Sixteen fellows — including community organizers, journalists, lawyers, policy advocates, and artists — in ten states will receive a total of $1.4 million in support of their efforts to advance reform and spur debate on a range of issues facing the U.S. criminal justice system. Each fellow will be awarded stipends ranging from $52,500 to $120,000 in support of full-time projects lasting twelve to eighteen months.

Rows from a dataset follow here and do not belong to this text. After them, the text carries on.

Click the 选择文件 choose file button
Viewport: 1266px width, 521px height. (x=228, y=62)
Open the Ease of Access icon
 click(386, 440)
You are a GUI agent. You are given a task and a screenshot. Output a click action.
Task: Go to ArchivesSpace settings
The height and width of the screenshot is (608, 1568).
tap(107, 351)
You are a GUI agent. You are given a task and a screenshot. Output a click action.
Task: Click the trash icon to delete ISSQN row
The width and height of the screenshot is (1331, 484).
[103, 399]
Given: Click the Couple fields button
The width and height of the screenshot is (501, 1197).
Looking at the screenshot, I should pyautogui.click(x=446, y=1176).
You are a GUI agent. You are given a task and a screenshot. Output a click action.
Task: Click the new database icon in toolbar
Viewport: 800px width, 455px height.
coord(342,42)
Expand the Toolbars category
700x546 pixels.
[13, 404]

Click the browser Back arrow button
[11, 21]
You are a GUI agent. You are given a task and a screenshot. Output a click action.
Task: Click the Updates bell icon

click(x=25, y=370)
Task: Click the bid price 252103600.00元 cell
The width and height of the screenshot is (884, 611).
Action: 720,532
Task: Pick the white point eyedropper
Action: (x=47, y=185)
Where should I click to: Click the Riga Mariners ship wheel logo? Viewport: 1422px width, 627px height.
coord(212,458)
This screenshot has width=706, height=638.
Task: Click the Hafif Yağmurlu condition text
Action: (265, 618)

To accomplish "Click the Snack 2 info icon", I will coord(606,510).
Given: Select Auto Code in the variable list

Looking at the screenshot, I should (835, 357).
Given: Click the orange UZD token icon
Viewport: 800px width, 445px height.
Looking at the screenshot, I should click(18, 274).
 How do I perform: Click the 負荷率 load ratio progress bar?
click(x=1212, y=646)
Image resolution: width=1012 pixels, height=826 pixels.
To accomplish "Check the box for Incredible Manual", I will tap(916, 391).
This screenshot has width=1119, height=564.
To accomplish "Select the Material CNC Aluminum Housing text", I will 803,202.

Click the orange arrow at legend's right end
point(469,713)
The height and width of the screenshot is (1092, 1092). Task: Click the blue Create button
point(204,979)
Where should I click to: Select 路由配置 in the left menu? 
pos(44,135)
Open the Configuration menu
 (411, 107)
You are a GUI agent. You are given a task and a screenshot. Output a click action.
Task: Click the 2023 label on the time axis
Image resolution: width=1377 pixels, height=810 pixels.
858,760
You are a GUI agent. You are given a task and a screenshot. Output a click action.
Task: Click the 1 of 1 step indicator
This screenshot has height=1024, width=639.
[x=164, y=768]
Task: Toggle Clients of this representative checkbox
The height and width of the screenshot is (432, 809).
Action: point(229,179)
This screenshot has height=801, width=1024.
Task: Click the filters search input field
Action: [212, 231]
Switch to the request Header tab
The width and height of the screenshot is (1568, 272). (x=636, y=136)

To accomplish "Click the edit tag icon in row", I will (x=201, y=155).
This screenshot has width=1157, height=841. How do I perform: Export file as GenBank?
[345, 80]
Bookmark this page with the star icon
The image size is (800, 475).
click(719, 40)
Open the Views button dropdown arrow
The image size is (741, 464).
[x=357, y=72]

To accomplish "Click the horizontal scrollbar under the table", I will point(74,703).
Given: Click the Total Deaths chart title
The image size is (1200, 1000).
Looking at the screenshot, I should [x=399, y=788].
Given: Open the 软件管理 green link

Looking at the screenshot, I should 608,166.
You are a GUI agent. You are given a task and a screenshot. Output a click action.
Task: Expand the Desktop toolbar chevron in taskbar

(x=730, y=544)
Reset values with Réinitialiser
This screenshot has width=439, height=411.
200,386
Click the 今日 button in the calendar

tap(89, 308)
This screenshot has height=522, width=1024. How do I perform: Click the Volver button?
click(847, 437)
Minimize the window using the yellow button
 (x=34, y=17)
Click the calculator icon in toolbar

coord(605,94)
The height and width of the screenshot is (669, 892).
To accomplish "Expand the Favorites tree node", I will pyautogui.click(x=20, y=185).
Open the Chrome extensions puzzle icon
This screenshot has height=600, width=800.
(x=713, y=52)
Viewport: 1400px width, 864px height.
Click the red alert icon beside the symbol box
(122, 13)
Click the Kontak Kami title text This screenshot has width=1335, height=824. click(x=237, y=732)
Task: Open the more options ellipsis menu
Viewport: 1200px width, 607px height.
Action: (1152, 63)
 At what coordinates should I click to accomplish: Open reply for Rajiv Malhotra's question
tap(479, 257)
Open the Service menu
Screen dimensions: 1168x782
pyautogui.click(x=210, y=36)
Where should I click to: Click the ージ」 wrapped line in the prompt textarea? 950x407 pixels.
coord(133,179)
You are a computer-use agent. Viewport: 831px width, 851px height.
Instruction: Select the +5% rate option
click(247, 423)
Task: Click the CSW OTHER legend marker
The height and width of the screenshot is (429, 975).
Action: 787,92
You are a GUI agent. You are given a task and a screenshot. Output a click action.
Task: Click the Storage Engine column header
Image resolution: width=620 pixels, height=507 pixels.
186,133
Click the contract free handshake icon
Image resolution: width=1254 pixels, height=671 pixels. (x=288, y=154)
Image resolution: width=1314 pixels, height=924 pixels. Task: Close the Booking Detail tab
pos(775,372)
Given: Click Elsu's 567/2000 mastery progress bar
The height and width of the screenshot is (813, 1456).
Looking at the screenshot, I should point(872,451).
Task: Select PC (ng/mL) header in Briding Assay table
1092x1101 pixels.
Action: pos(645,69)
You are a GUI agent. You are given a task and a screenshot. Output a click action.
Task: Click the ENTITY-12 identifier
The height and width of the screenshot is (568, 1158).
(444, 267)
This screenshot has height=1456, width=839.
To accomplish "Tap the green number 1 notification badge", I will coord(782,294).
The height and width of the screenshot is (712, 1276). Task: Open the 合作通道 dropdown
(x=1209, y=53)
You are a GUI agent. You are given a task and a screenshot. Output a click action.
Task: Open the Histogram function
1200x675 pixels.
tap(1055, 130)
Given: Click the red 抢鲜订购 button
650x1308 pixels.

The 2018 Soros Justice Fellows include an artist whose fellowship is supported with the help of the newly established Art for Justice Fund. As a dual Art for Justice and Soros Justice fellow, Samora Abayomi Pinderhughes will use musical compositions to explore violence and incarceration in communities of color from the perspective of trauma and healing. Other fellows include Giselle Ariel Bleuz, who will work to build the capacity of transgender and gender-nonconforming people to produce and distribute media about how the criminal justice system impacts their communities; MiAngel Cody, whose Banished Project will amplify the stories of African Americans incarcerated under America's "three strikes" drug law and challenge the federal government's refusal to disclose information about people serving mandatory life sentences under the law; Linda Heng, who will document the experiences of Southeast Asian youth affected by deportation and the criminal justice system and help promote their leadership in the broader social justice movement for Southeast Asians; and Anthony Robles, who will develop an interactive website that documents the stories of victims of fatal police use of force in Los Angeles.
"Open society values face countless threats in this country, and those threats seem to be coming at a truly head-spinning pace," said Lenny Noisette, who oversees the Soros Justice Fellowships for the Open Society Foundations' U.S. Programs. "We're fortunate to be able to support a group of people who will work to ensure that criminal justice reform remains front and center in debates about fairness and justice in this country — debates that have more urgency now than ever."